Yesterday, my older sister asked me if I'd recommended the movie "The soloist" (no, it was my younger sister that recommended it to me). Today, I am reading Modern painters, July/August 2012 issue and come across the work of Alexander Seton in an article by Jeremy Eccles. The work illustrated above is entitled "Soloist" and is carved of Bianco Carrara marble, about three feet high. Seton's "own values can be discerned in his acknowledged influences: the craftsmanship of Bernini, the wit of Claes Oldenburg and the Swiss artist Not Vital, and the provocations of Christo. In 2006, Seton placed a sculpted marble figure of a man in a sleeping bag right outside the hotel where the Helen Lempriere Sculpture Award was being presented, prompting at least one guest to ask a guard, 'What are you going to do about that poor man sleeping on the lawn?'"

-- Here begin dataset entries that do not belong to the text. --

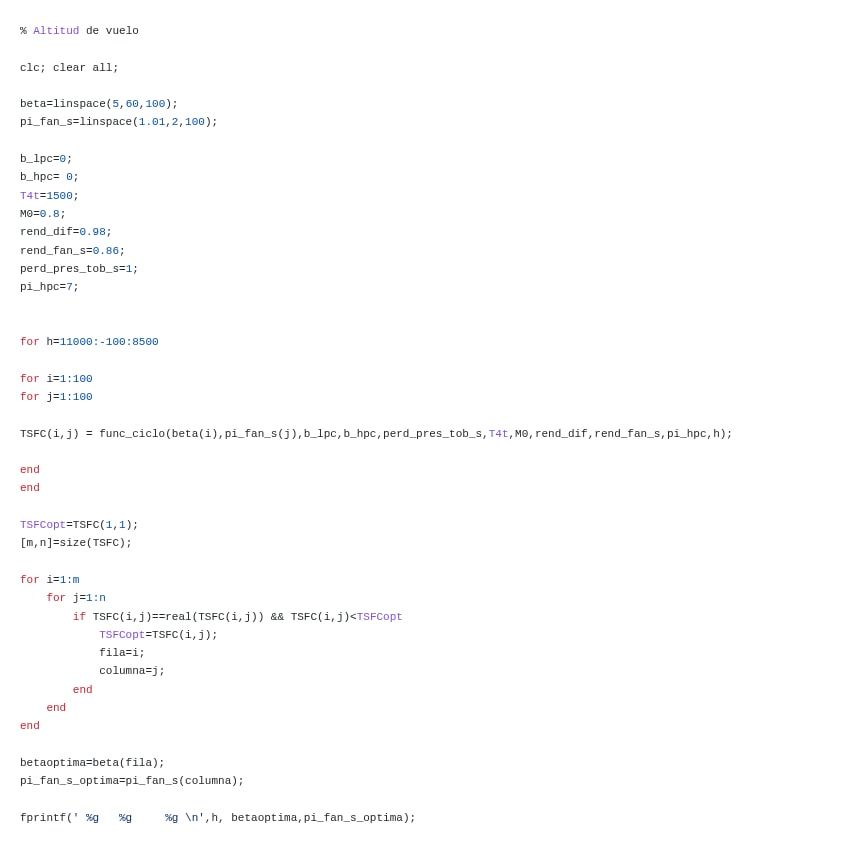
Task: Select the "T4t=1500;" line
Action: tap(49, 196)
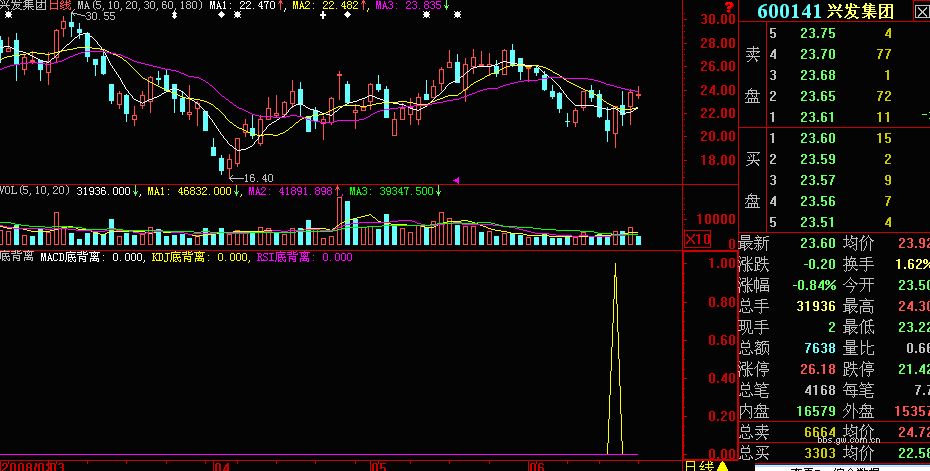Click the yellow triangle next to 日线
Screen dimensions: 930x471
tap(722, 465)
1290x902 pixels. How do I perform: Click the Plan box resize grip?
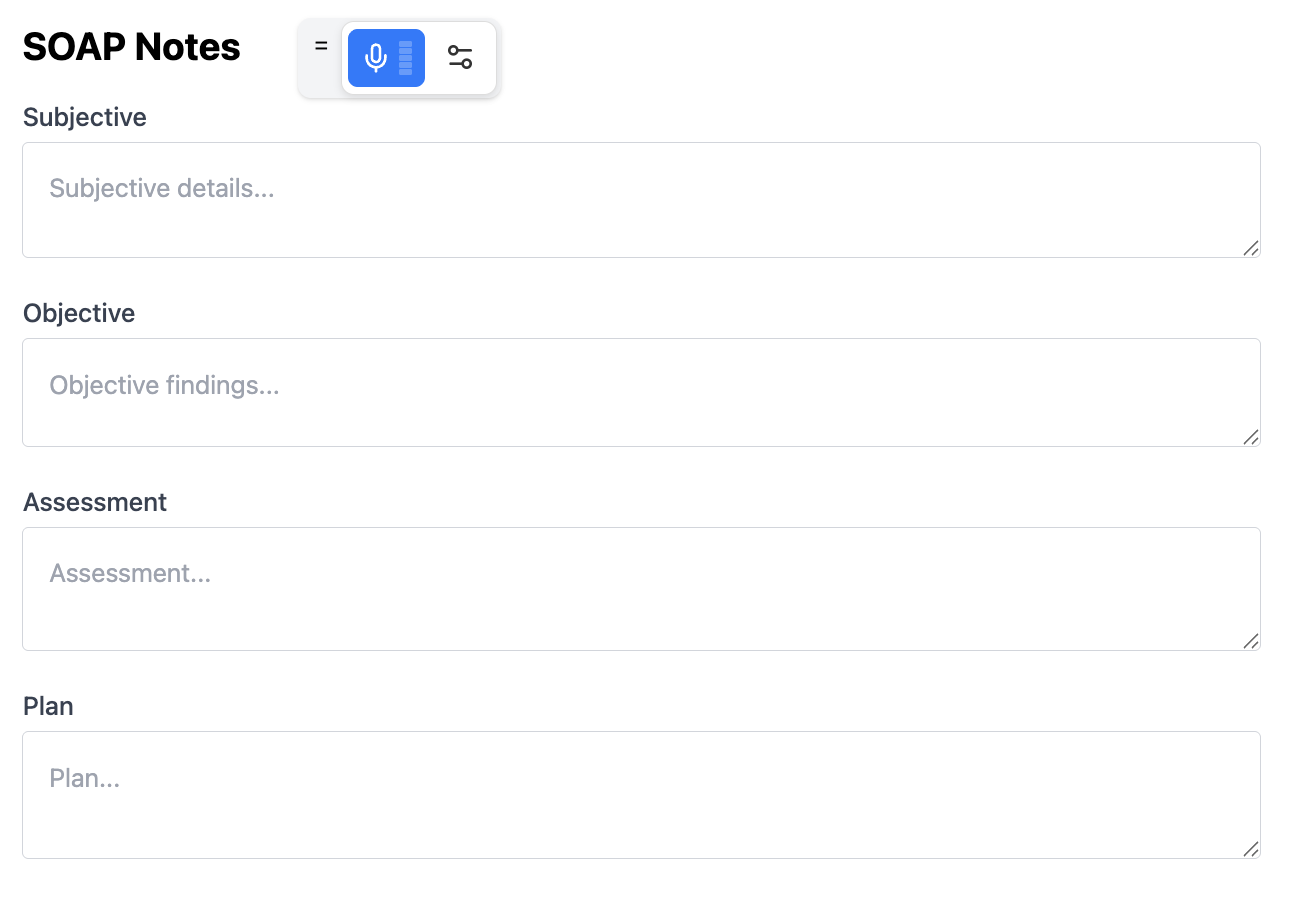pos(1250,848)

The 35-year-old Seton grew up, by the way, "with tree-changing (an Australian term meaning they retired to the bush) parents in rural Australia, surviving without electricity in an area close to the Wombeyan marble quarry and first taking hammer and chisel to stone at age 8."
The photo is appropriated from the Devid Sketchbook website and there are lots of views of the sculpture from various angles if you google "alexander seton soloist" images.